RYour turn: piped mean
# Try it: filter then pull then mean ex_mean <- mtcars |> # your code here ex_mean #> Expected: ~16.65 (mean mpg of high-hp cars)

  
Click to reveal solution
RSolution
ex_mean <- mtcars |> filter(hp > 100) |> pull(mpg) |> mean() ex_mean #> [1] 16.6478

  

Explanation: Each step's result becomes the next step's first argument. filter(hp > 100) keeps high-hp rows; pull(mpg) extracts mpg as a vector; mean() averages it. Reads top-to-bottom.

After mastering the pipe, look at:

  • %T>% (magrittr tee operator): pipes value to a function but keeps the original
  • %<>% (compound assignment): updates LHS in place
  • %$% (exposition pipe): exposes column names
  • \(x) ... (R 4.1+ lambda): anonymous function syntax often used with pipes
  • _ placeholder (R 4.2+): pipe to a named argument

The pipe pairs naturally with all dplyr verbs and most tidyverse functions because they are designed to take data as the first argument.

FAQ

What is the difference between %>% and |> in R?

%>% is from the magrittr package (also exported by dplyr); |> is built into base R 4.1+. Both forward the LHS value to the first argument of the RHS function. Differences: %>% supports the . placeholder, %T>%, %<>%. |> is faster, has no package dependency, and is the modern default.

Should I use the native pipe |> or magrittr %>%?

For new code, |> is preferred unless you need %>%-specific features like the . placeholder. Both work in tidyverse pipelines. The choice rarely affects performance; pick based on readability and target R version.

How do I pipe to a non-first argument in R?

With %>%, use the . placeholder: df %>% lm(y ~ x, data = .). With |> (R 4.2+), use the _ placeholder for named args only: df |> lm(y ~ x, data = _). For R 4.1 native pipe, use a lambda: df |> (\(d) lm(y ~ x, data = d))().

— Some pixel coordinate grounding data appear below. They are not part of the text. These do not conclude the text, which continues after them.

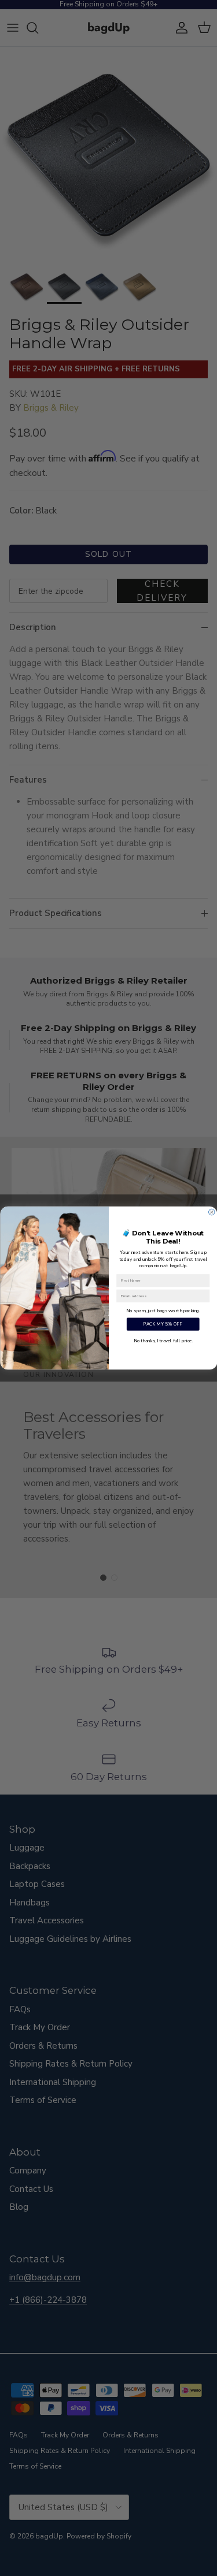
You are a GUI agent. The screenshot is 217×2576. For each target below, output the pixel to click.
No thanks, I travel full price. (162, 1341)
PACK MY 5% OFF (162, 1324)
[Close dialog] (211, 1212)
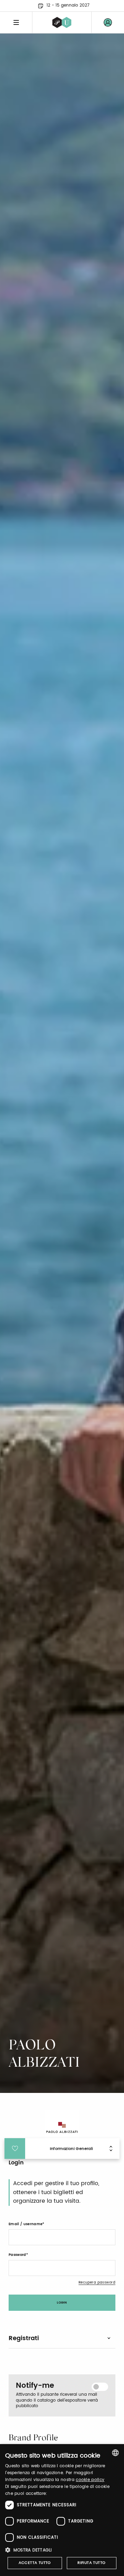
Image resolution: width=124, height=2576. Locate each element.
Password (17, 2255)
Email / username (25, 2224)
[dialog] (62, 2510)
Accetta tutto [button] (35, 2563)
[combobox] (115, 2452)
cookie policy (90, 2480)
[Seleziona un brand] (61, 22)
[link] (108, 22)
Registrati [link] (24, 2338)
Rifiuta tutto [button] (91, 2563)
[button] (62, 2550)
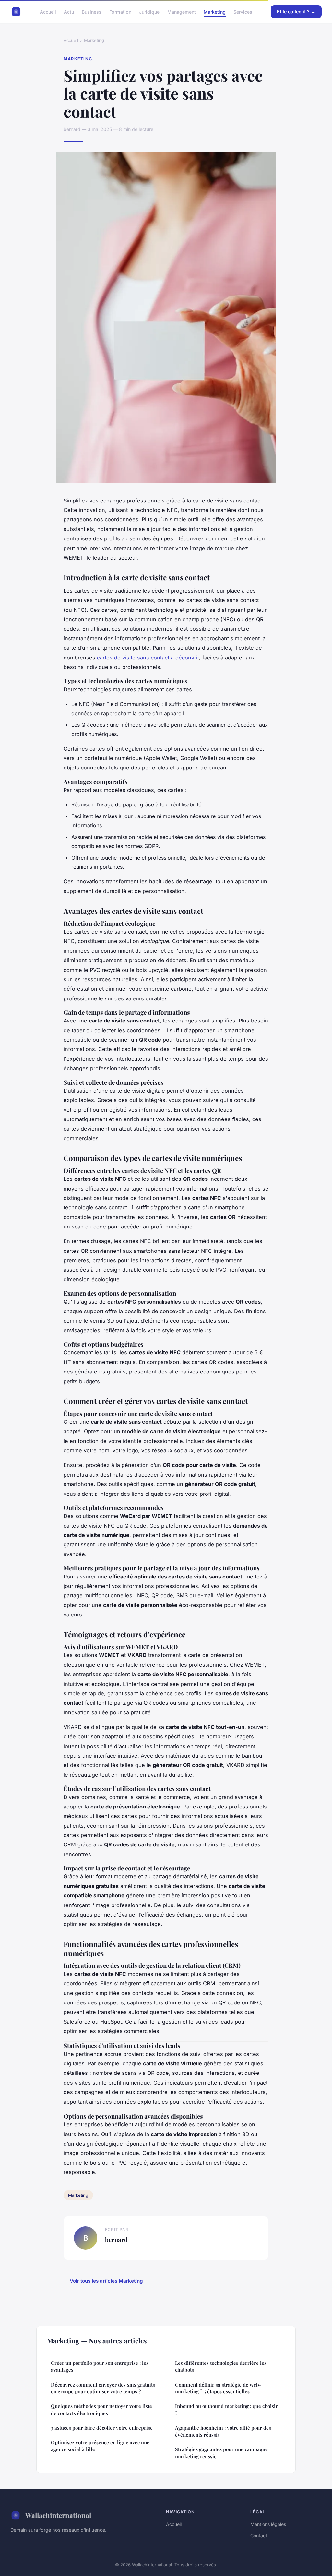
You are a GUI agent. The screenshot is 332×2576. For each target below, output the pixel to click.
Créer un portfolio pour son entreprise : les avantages (99, 2366)
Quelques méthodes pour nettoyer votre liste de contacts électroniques (101, 2409)
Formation (120, 11)
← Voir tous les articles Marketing (103, 2281)
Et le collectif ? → (296, 11)
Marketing (215, 11)
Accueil (48, 11)
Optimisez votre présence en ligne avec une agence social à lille (100, 2445)
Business (91, 11)
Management (181, 11)
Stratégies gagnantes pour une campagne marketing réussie (221, 2452)
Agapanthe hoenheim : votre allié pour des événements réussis (223, 2431)
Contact (258, 2535)
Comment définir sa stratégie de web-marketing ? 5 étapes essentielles (218, 2388)
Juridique (149, 11)
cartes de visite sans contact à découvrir (148, 657)
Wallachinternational (58, 2515)
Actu (69, 11)
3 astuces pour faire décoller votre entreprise (102, 2428)
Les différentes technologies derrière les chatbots (221, 2366)
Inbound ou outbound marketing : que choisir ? (226, 2409)
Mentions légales (268, 2524)
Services (242, 11)
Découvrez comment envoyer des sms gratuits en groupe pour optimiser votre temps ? (103, 2388)
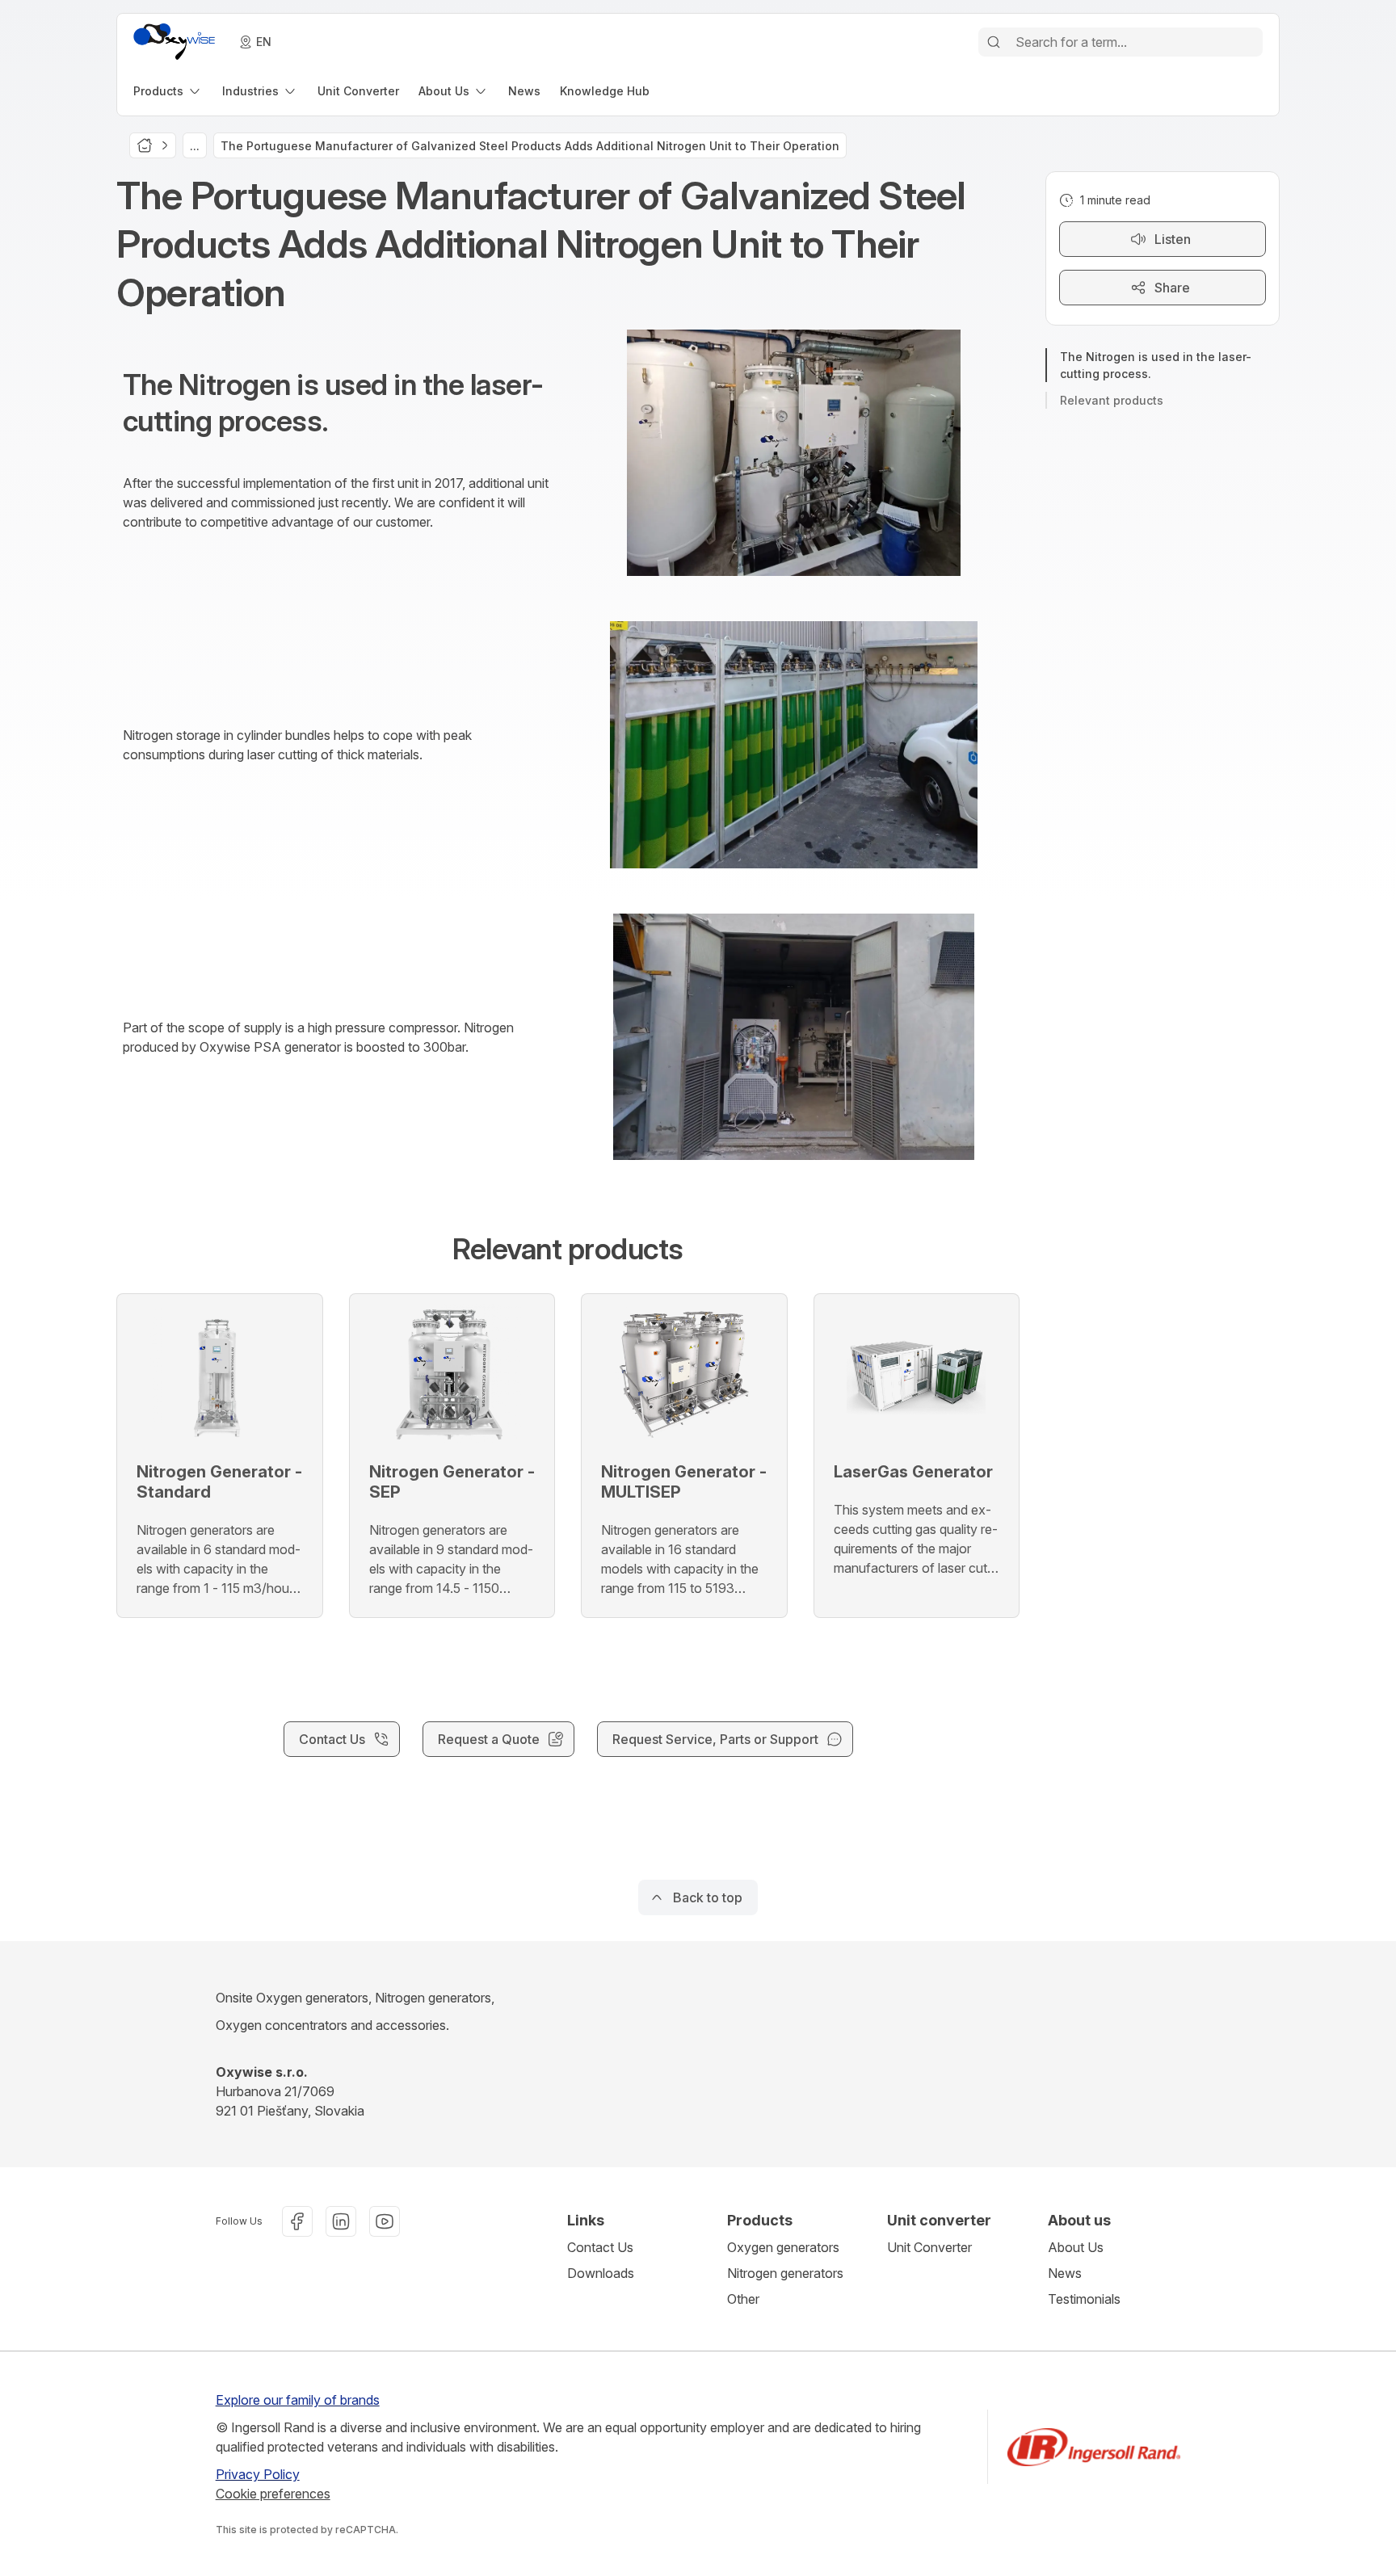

Does the pipe operator slow down R code?

Negligibly. Native |> adds no measurable overhead. %>% adds microseconds per call due to its operator overload. For any real workload, the pipe's cost is invisible.

Can I use the pipe operator outside the tidyverse?

Yes. Both pipes work with any function that takes data as its first argument. c(3, 1, 2) |> sort() |> head(2) uses base R only. The pipe is independent of the tidyverse, though tidyverse functions are designed to work especially well with it.